Taos New Mexico 1975, a cool night in late October… this memory comes back to me over and over again; it’s colder than I imagined it would be as I spring off Maria’s back porch and head into the beckoning darkness of the mesa behind her house. I can hear her father screaming in a drunken rage somewhere in the brightly lit kitchen, the curtains casting furtive shadows behind us. “Quickly,” I murmur hoping he hasn’t realized we have fled the house. I can see the lights of my home in the distance it seems so close but must be a few miles off.
The moon is up and spills a ghostly glow among the silvery sagebrush as we run too afraid to look back, too afraid to stop.

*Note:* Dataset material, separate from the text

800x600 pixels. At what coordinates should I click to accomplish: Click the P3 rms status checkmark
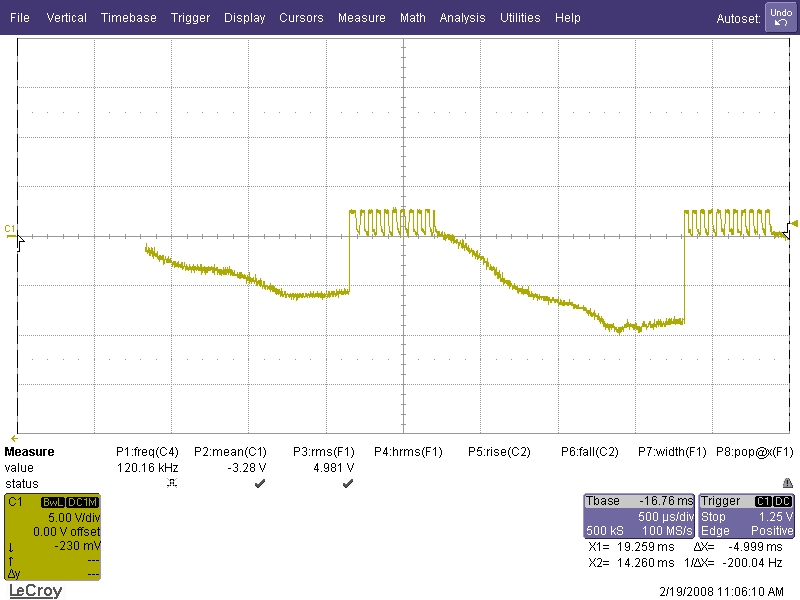[x=347, y=483]
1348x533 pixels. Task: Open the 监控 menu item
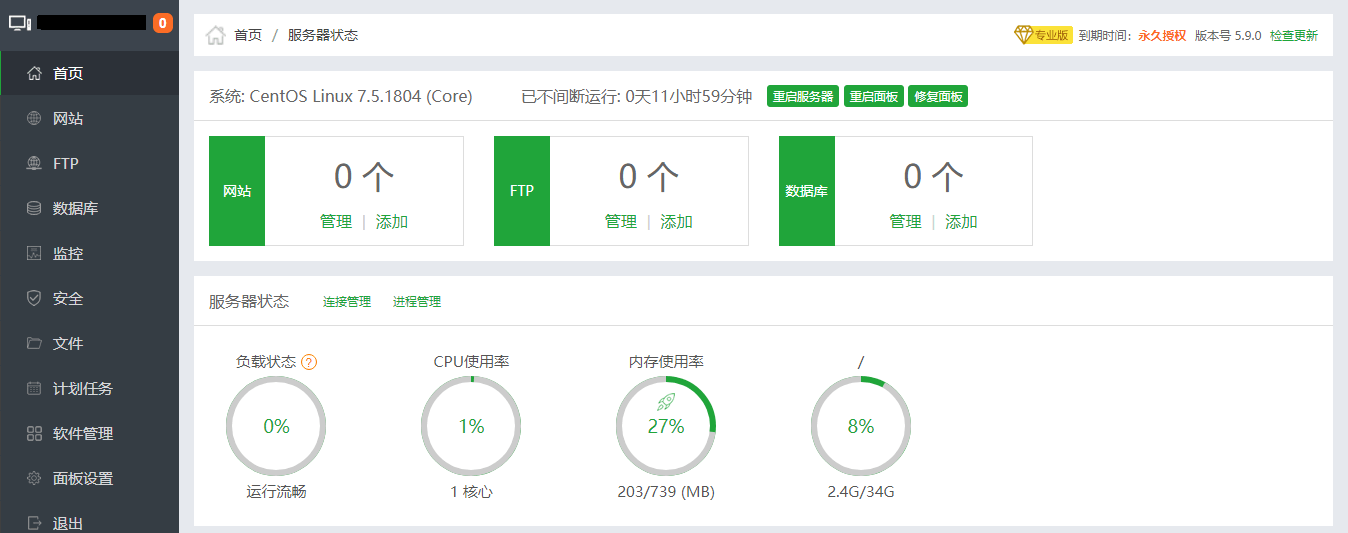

I don’t know what caused the rage, but even a ten year old understands the threat of a drunk with a knife. My lungs are on fire and I can hear her softly crying behind me trying to keep up the sandy soil tugs at our shoes. I am filled with a deep sadness I don’t quite understand but I feel the hot tears on my face even as the night air pushes them away. I don’t know what to do, I just know I need to get to my house, my mother, the safety of those lights glistening just out of reach.
My face explodes in pain and I am on my back as the sky opens above me. For a moment all I can think is how beautiful it all seems as the stars seem to swallow me up. I take a deep breath as the salty-coppery taste of blood fills my mouth. I just lay there feeling the cold sand beneath me, smelling the pungent sagebrush in the night air; I can feel my heart pounding as I try to understand what has happened. The barbed wire had been strung years ago and the fence posts have long since given into time and weather, but a few remain upright and a single strand hangs on. It is enough though to bring me up short on this dark night and tear a fearsome gash in my upper lip. Fear, adrenaline, and maybe the bravado of youth force me back up into a run.
I left Taos shortly after that and have no idea what ever became of Maria or her family, but I carry the scar of that midnight run to this day, a reminder of a different time, a different life, and a night sky that caught my breath if just for a moment.